Each contact is associated with a company, and in addition, contact 5 (Homer Simpson) is a technical contact for Acme, Inc, and contact 4 (Tony Stark) is a both an administrative contact for company 4 (Stark Industries) and a technical contact for company 3 (Cogswell Cogs)
`Users` table
-------------------------------------------------------------------------------------
ID contact_id company_id client_id affiliate_id user_id password access_level
-- ---------- ---------- --------- ------------ -------- -------- ------------
1 1 1 1 1 wylie A03BA951 2
2 2 2 2 NULL cosmo BF16DA77 3
3 3 3 3 NULL cogswell 39F56ACD 3
4 4 4 4 2 ironman DFA9301A 2
The users table is essentially a list of contacts that are allowed to login to the system.
Zero or one user per contact; one contact per user.
Contact 1 (Wylie Coyote) works for company 1 (Acme) and is a customer (1) and also an affiliate (1)
Contact 2 (Cosmo Spacely) works for company 2 (Spacely Space Sprockets) and is a customer (2) but not an affiliate
etc...
NOW finally onto the problem, if there is one...
Do I have a circular reference via the client_id and affiliate_id columns in the Users table? Is this a bad thing? I'm having a hard time wrapping my head around this.
When someone logs in, it checks their credentials against the users table and uses users.contact_id, users.client_id, and users.affiliate_id to do a quick look up rather than having to join together a string of tables to find out the same information.

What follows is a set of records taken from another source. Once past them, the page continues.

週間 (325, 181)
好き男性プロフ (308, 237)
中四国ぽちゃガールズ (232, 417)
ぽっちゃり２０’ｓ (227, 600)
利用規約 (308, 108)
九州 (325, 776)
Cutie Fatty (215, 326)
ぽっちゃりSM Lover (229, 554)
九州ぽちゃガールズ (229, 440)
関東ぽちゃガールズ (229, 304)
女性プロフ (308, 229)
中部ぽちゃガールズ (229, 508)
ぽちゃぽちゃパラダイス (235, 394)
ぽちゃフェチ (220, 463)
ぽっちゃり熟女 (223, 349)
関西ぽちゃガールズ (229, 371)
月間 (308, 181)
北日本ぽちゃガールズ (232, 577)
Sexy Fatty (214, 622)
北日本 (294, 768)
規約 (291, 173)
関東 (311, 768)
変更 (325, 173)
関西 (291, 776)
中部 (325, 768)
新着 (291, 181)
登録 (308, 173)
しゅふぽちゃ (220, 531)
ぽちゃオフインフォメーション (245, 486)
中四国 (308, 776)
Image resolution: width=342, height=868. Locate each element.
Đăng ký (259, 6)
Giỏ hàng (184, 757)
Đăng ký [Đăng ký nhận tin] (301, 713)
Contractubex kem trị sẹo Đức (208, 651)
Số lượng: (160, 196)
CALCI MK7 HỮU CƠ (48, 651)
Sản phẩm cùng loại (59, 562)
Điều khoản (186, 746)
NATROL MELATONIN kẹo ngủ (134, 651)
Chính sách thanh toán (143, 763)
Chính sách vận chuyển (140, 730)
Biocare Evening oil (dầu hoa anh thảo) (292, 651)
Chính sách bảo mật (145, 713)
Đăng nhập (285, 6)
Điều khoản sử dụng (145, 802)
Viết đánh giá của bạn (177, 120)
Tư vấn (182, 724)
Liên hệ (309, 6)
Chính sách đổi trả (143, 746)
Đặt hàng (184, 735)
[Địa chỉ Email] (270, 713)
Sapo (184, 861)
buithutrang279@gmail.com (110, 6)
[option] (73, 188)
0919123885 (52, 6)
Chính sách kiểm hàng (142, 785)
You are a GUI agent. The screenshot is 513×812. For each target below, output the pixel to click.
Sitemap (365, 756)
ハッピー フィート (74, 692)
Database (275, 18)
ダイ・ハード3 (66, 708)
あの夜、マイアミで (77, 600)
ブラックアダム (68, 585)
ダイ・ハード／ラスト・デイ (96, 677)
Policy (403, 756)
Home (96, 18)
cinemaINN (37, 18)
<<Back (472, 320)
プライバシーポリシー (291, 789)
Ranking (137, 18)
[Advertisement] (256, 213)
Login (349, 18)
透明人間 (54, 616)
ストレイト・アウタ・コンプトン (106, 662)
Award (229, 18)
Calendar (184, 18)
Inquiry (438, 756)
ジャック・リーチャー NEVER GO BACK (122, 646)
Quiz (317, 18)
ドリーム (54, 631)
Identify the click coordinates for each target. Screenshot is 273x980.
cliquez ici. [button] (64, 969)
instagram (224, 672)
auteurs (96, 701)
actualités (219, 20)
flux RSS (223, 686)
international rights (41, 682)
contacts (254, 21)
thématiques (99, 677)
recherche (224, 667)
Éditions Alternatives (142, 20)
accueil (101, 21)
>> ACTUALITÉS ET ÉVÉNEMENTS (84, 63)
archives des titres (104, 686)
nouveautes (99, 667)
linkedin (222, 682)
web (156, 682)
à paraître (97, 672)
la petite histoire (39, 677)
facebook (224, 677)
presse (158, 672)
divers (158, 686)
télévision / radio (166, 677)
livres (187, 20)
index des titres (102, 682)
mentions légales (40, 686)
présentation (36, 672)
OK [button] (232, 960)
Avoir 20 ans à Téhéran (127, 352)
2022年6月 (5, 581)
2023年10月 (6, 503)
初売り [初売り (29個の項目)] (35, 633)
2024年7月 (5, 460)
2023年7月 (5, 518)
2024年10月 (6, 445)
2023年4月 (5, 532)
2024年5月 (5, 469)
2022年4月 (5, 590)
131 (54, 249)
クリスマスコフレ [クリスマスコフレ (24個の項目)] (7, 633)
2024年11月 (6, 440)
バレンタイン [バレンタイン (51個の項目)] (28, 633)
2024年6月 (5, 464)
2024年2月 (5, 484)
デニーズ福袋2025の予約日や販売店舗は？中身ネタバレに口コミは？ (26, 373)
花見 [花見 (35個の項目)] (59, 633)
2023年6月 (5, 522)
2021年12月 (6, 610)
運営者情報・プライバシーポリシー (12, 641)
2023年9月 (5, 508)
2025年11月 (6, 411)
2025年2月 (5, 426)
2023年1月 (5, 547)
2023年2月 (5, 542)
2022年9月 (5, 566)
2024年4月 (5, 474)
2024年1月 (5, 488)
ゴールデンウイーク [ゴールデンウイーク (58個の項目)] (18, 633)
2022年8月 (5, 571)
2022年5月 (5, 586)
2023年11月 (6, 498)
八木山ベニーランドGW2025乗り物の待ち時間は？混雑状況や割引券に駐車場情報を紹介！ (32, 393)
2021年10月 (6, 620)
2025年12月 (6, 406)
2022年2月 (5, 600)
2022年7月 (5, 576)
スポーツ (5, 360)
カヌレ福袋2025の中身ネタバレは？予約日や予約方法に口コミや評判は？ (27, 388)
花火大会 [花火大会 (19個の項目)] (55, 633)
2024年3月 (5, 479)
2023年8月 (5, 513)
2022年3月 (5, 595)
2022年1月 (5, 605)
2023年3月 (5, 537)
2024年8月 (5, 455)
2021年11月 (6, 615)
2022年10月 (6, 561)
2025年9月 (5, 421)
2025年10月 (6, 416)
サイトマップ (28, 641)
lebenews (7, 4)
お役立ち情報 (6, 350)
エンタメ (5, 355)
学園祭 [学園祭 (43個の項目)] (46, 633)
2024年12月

But this causes duplication of data.
Without client_id in the users table, I would have to find the following information out like this:
affiliate_id: join `users`.`contact_id` to `contacts_types`.`company_id` to `affiliates`.`company_id`
client_id: join `users`.`contact_id` to `contacts_types`.`company_id` to `clients`.`company_id`
company_id: join `users`.`contact_id` to `contacts_types`.`company_id` to `company`.`company_id`
user's name: join `users`.`contact_id` to `contacts_types`.`contact_id` to `contacts`.`contact_id` > `name`
In each case, I wouldn't necessarily know if the user even has an entry in the affiliate table or the clients table, because they likely have an entry in only one of those tables and not both.
Is it better to do these kinds of joins and thread through multiple tables to get the information I want, or is it better to have a "shortcut" field to get me the information I want?
I have a feeling that over all, this is overly complicated in some way, but I don't see how.
I'm using MySQL.
it's better to do the joins. you should only be denormalizing your data when you have timed evidence of a slow response.
having said that, there are various ways to reduce the amount of typing:
use "as" to give shorter names to your fields
create views. these are "virtual tables" that already have your standard joins built-in, so that you don't have to repeat that stuff every time.
use "with" in sql. this lets you define something like a view within a single query.
it's possible mysql doesn't support all the above - you'll need to check the docs [update: ok, recent mysql seems to support views, but not "with". so you can add views to do the work of affiliate_id, client_id etc and treat them just like tables in your queries, but keeping the underlying data nicely organised.]